Wir haben sie als 2D-Karte genutzt, da es damals eine beliebte, wenn auch nicht arg verbreitet Kombination mit der Voodoo Graphics war. Ja, die Mystique hatte ein paar grundlegende 3D-Funktionen, aber deutlich weniger als zum Beispiel die Virge - beispielsweise der bilineare Filter ging ihr völlig ab.



Strikeeagle77 schrieb:


> Dazu passend der Artikel zur "Renovierung alter Games" - Pure Pixelpracht beschränkt auf DX9 Games, die sich immer noch großer Beliebtheit erfreuen - Danke dafür.
> Allerdings hätte ich mir den Artikel noch extremer in die Vergangenheit gewünscht, denn ATI hatte mal eine Treiberfunktion namens Trueform (R), die sich z.B. im Treiber einer X850XT noch aktivieren ließ und so alte Games wie Gothic1 in damals fantastischer Schönheit erstrahlen ließ. Das Drahtgittermodell wurde damit meines Wissens extrem aufgeblasen und die sehr einfachen Modelle älterer Games wirkten wesentlich angenehmer und moderner.
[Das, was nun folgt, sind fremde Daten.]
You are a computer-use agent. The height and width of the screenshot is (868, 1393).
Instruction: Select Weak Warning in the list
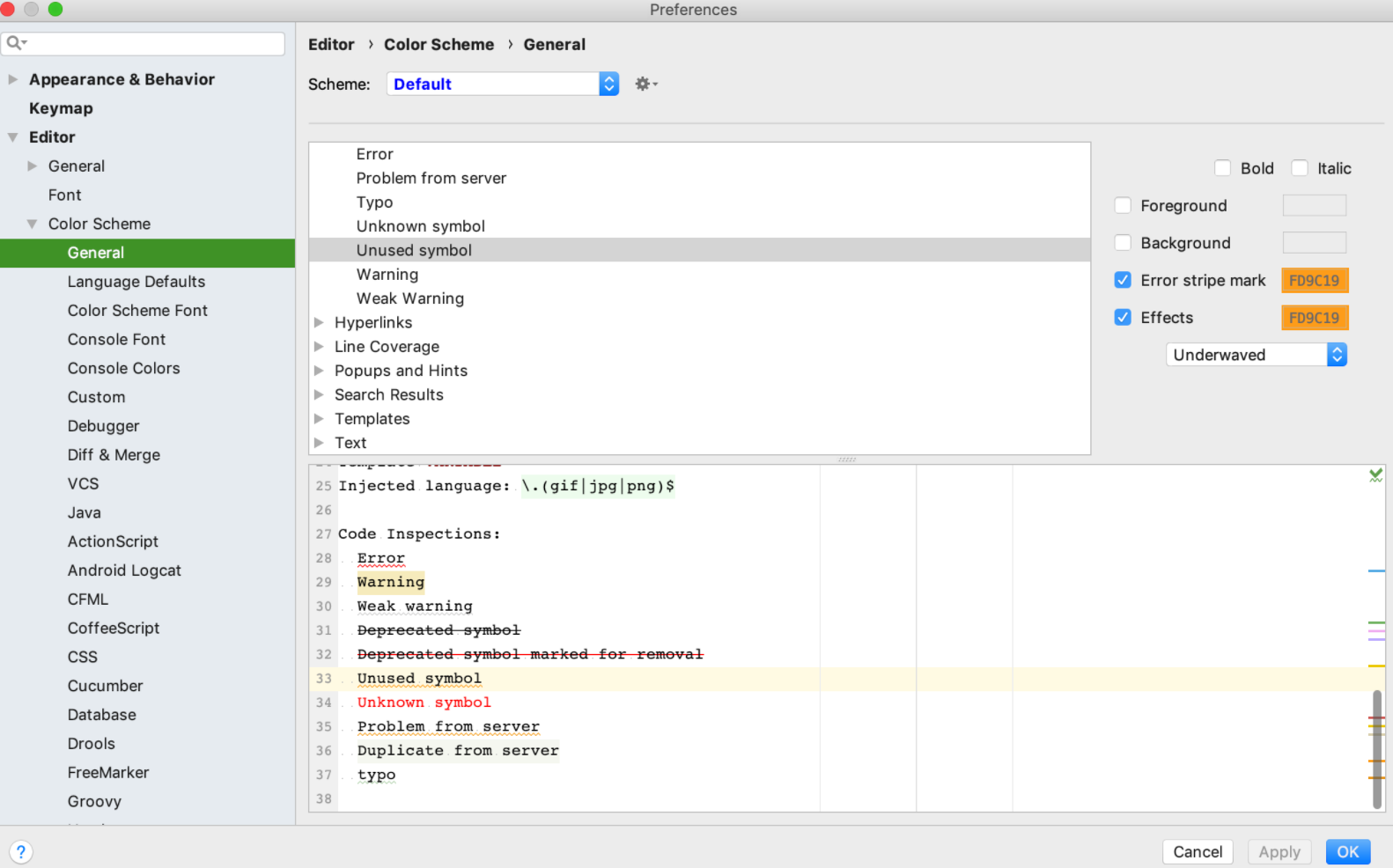pos(410,298)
Truform war eigentlich aus der R200/Radeon 8500. Dort war es noch in Hardware implementiert, während es spätere Generationen nur noch als Software-Feature mitbekamen. Allerdings mussten Spiele dies explizit unterstützen und sehr viele Titel fallen mir da beim besten Willen nicht ein - Gothic zum Beispiel ist nicht bei denen, die mir einfallen. 




Strikeeagle77 schrieb:


> Es es vielleicht denkbar, mal eine Serie aufzulegen, wie man ältere Games mit Hilfe von VMs oder Emulatoren wieder unter aktuellen "Grafikmonstern" hübsch zum laufen bekommt?
> Gothic 1, WingCommander3-5 oder Descent 2 wären doch gute "Zugpferde" dafür, oder?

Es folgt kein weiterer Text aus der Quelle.